Dreamz Massage manager Nikki Johnson tells the Las Vegas Review-Journal that she wants to stay open late to serve hotel night-shift maids, Las Vegas theater crew members and tourists ready to unwind after a long day of sightseeing and partying.
But Johnson and her husband, Brian Johnson say a curfew enacted in December hurts their business more than it thwarts crooked operators running illegal prostitution businesses. Brian Johnson said the law could force the spa out of business.
The couple recently won a temporary business license renewal, but they lost a bid to make an exception to the required closing time.
“If we don’t get an extension, I’ll be closed within a month,” Brian Johnson told City Council members. “The daytime does not pull in what we need to cover. It is barely paying the rent for that space and utilities.”
Mayor Carolyn Goodman said changing the ordinance for the Johnsons would set a precedent for more than 50 other “massage establishment” licensees.
Others councilmembers said Johnson’s business is too close to homes to accommodate late-night hours.
Prostitution is legal in rural Nevada counties, but illegal in the state’s two largest casino cities, Reno and Las Vegas.
Mayor Pro Tem Stavros Anthony, a retired Las Vegas police vice officer, said officials put a lot of time and effort into constructing an ordinance to make sure massage parlors aren’t fronts for prostitution.
“One of the big deals was the hours,” he said. “There is no way that I would extend the hours beyond 10 p.m.”
Bob Coffin, the councilman representing the area where Dreamz operates, said the city doesn’t want to take anybody’s license away.
However, “there is the main question of early morning hours in a business that abuts against neighborhoods in an area where there is a lot of crime in an occupation where there is a temptation to have crime,” Coffin said.
Nikki Johnson’s mother, Siriat Krabuanrat, owns the storefront business in an area near pawn shops, check cashing and short-term loan offices and low-cost apartments. The area also has a tavern open 24 hours a day.

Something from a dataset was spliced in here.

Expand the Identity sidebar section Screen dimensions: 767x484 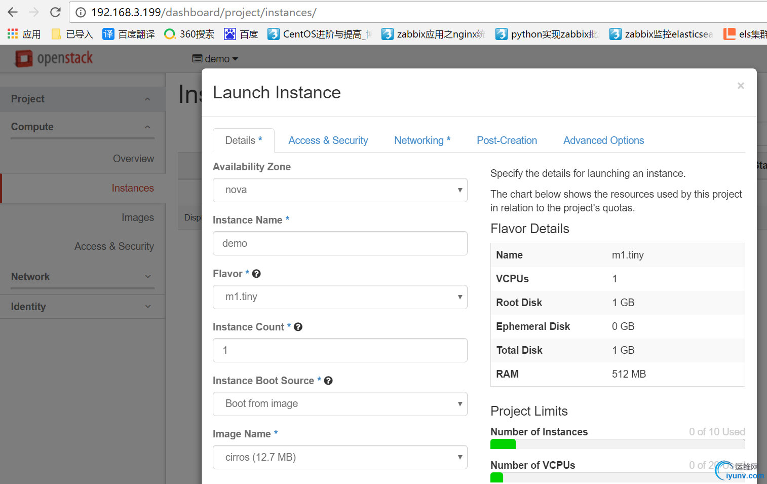(x=82, y=307)
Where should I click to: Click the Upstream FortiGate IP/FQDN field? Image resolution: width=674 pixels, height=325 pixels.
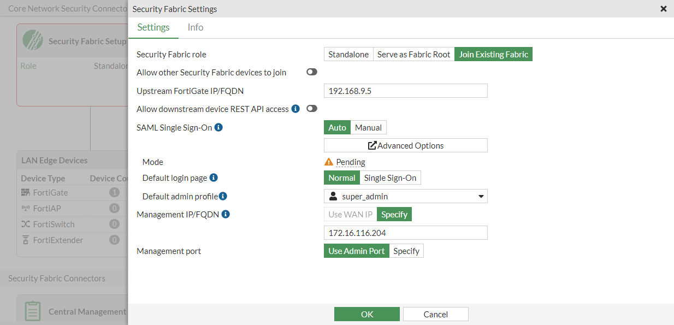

The Johnsons manage the business for Krabuanrat. They say they’re being blamed because a previous owner clashed with the city after police arrested workers on prostitution charges.
Customers told the Review-Journal they found good service at Dreamz.
“They have been nothing but fresh and bright and clean and clear and very, very nonsexual,” said poker player Linda Drucker, 61.
Drucker said she showered away residual casino smoke smells and got a relaxing massage by a professional therapist.
Bartender Julio Berrios, 26, said he appreciated the chance to get a late-night massage after long shifts on his feet.
“Everyone is nice in there, the music, how they take care of you,” he said. “You feel like you are at home. It doesn’t even feel like it is in Vegas when you are in there.”